» Assignment
Locate the string "will" throughout the material and copy every line in which it occurs.

—————

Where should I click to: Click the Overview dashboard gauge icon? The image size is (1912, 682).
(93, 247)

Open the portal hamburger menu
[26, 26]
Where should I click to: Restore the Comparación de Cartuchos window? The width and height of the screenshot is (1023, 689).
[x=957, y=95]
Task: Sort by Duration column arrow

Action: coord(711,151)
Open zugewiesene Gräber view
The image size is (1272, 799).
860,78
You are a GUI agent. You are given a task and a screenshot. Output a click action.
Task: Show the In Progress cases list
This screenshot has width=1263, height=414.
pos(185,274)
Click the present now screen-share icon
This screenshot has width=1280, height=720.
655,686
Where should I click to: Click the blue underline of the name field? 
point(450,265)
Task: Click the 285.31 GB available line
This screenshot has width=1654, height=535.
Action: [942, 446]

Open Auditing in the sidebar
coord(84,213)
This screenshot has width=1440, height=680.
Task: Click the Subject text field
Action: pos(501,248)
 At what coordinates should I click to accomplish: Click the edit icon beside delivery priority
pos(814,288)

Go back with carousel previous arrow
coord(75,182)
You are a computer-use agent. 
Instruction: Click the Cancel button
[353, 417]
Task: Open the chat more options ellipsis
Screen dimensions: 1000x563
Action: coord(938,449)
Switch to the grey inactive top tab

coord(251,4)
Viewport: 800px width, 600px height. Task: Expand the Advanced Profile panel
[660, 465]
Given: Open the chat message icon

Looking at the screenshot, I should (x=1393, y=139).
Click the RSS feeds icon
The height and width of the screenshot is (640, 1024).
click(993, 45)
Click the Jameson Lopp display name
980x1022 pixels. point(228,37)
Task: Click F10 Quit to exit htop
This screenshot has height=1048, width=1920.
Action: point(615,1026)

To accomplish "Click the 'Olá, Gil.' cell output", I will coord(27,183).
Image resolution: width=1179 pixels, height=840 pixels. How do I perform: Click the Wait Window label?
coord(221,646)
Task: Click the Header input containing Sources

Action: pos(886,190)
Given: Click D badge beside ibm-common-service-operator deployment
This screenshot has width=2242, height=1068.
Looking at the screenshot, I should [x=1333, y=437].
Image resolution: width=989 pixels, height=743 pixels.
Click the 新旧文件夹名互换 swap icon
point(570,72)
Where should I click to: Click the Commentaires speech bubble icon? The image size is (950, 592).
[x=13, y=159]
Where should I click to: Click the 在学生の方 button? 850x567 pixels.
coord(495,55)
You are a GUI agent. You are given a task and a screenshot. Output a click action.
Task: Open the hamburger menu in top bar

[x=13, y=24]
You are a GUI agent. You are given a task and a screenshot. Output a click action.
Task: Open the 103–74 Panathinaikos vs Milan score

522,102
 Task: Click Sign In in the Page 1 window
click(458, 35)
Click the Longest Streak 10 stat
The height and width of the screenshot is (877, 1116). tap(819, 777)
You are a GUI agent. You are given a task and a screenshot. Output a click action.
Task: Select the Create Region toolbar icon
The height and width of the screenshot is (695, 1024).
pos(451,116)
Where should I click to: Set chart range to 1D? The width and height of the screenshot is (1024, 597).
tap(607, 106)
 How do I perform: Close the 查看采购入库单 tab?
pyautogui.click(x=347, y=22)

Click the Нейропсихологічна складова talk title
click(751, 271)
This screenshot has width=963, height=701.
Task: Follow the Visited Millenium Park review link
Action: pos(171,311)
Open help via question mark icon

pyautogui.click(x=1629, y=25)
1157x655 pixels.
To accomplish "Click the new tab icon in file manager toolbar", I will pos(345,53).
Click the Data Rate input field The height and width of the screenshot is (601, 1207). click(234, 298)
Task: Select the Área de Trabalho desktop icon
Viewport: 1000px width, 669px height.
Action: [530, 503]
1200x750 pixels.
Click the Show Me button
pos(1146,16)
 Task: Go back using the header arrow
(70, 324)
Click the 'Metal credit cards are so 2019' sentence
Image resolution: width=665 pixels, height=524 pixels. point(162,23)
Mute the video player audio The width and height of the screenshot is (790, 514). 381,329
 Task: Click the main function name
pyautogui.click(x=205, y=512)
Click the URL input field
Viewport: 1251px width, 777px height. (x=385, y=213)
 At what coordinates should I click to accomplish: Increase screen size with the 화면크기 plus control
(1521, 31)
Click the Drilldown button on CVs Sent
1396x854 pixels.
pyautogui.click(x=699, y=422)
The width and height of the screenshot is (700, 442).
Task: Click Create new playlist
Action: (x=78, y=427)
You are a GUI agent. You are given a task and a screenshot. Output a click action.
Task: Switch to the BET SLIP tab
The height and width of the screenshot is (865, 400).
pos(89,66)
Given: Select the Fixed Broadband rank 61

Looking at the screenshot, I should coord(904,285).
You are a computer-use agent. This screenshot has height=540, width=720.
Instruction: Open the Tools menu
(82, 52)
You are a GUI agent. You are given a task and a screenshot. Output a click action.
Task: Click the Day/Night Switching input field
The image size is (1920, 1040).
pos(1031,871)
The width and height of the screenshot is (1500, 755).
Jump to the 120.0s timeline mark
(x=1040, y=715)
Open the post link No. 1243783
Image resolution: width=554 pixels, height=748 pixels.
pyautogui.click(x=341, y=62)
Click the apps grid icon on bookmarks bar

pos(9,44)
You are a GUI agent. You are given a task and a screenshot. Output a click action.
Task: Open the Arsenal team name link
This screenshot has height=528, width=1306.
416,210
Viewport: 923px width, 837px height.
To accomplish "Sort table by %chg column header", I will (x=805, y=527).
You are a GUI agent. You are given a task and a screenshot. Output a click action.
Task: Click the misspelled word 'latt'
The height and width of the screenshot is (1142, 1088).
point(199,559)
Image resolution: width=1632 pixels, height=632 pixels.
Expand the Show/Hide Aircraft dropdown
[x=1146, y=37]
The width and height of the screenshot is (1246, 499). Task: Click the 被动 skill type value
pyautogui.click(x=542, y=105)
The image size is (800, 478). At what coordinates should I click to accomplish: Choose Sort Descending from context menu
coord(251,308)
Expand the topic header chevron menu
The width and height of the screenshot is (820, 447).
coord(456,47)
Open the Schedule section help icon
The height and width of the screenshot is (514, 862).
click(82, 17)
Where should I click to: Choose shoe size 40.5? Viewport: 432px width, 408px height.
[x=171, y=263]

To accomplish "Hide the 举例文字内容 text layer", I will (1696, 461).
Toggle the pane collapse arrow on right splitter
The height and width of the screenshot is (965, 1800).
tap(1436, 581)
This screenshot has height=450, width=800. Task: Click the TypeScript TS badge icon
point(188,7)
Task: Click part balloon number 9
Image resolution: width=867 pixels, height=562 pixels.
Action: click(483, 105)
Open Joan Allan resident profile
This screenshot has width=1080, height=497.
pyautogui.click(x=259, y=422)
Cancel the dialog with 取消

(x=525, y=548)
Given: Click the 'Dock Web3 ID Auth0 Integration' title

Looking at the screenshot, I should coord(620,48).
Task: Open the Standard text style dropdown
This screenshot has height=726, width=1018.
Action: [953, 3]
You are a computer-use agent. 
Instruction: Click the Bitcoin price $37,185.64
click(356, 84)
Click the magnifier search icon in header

—————

» Answer to this exercise
To accomplish "Click the 'Olá, Gil.' cell output", I will coord(27,183).
To accomplish "Click the new tab icon in file manager toolbar", I will pos(345,53).
To accomplish "Sort table by %chg column header", I will (x=805, y=527).
To accomplish "Hide the 举例文字内容 text layer", I will (1696, 461).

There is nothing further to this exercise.